Creation of PDF/A-Compliant Documents: Introductory Information on the PDF/A Standard
1 Introduction
The creation of PDF/A-compliant files is not easy in some cases and causes misunderstanding when either no PDF file can be created according to the PDF/A standard or, if it works, this file does not always correspond to the representation of the original file. There are certain reasons for this, which are explained here in order to clarify legitimate questions that may arise in advance when creating PDF/A-compliant files
In this document, information sources on PDF/A are first compiled. It then explains what PDF/A is. The main aim of this explanation is to describe the reasons why the PDF/A standard can be difficult to achieve in some cases. This is supplemented by an explanation of the different specifications of the PDF/A standard. Finally, validation options are presented and the challenge of subsequent conversion is described.
2 Literature/ Information
There is a lot of online information on the PDF/A standard. The PDF ASSOCIATION and the PDF/A COMPETENCE CENTER offer some information on this, in particular PDF/A KOM PAKT (Drümmer, Oettler and Seggern, 2007) and PDF/A KOMPAKT 2.0 (Oettler, 2013). FAQs, further links and other information can also be found here. Of course, WIKIPEDIA also offers information on the PDF/A standard. There is a good overview there, but it is not enough to grasp the concept of the standard. The listed properties of the PDF/A variants are important (especially for the creation of PDF/A-compliant files).
VALIDATION OF PDF/A (2011) provides an overview of the validation of PDF/A-compliant files. Friese's (2014) discussion of JHOVE as a validation tool should also be mentioned in this context.
There are also many instructions on how to create PDF/A-compliant files. As the creation of PDF/A-compliant files from LaTeX is very difficult, here is an example of a page that outlines the problem area quite well.

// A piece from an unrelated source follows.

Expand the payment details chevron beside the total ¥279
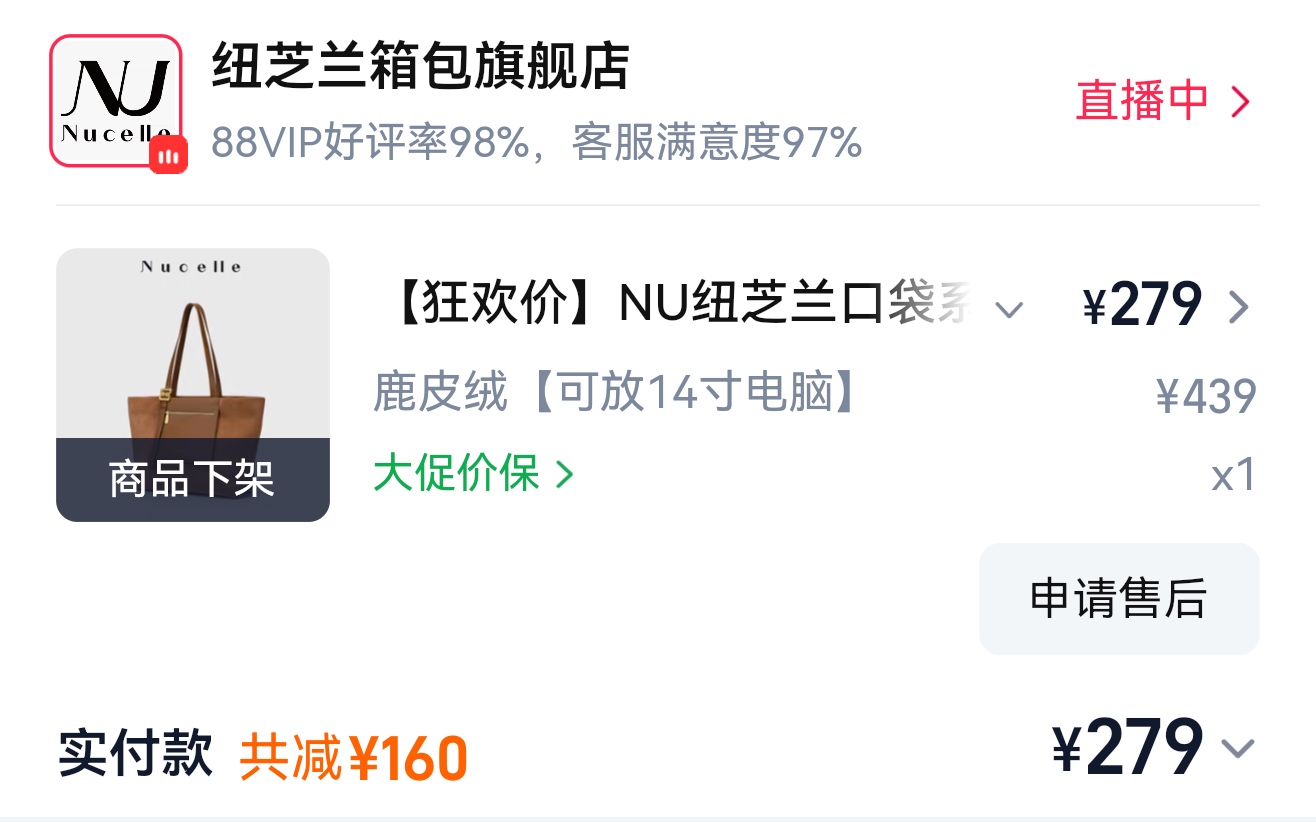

Before explaining how PDF/A-compliant files can be created, the following section explains what PDF/A means. Without an understanding of this standard, the creation of PDF/A-compliant files can be very difficult.
3 What is PDF/A?
PDF/A is a special PDF standard that requires certain document properties from a PDF file in order to guarantee that the document can be reproduced in a few decades' time. If a document contains content that does not comply with the standard, a PDF/A-compliant file cannot be created.
"The aim of the PDF/A standard is to ensure that PDF documents can be created whose visual appearance is preserved over time" (Drümmer, Oettler and Seggern, 2007, p.9).
What makes a PDF/A? PDF/A compact gives the following examples of what must and must not be included:
,,Required: a "must" is something like complete access to all elements belonging to the document. An example: Fonts must be embedded, a reference to the font provided is not sufficient. If a reader does not have the required font on their computer in 10 years' time, special characters or symbols, for example, may not be displayed." (Drümmer, Oettler and Seggern, 2007, p.9)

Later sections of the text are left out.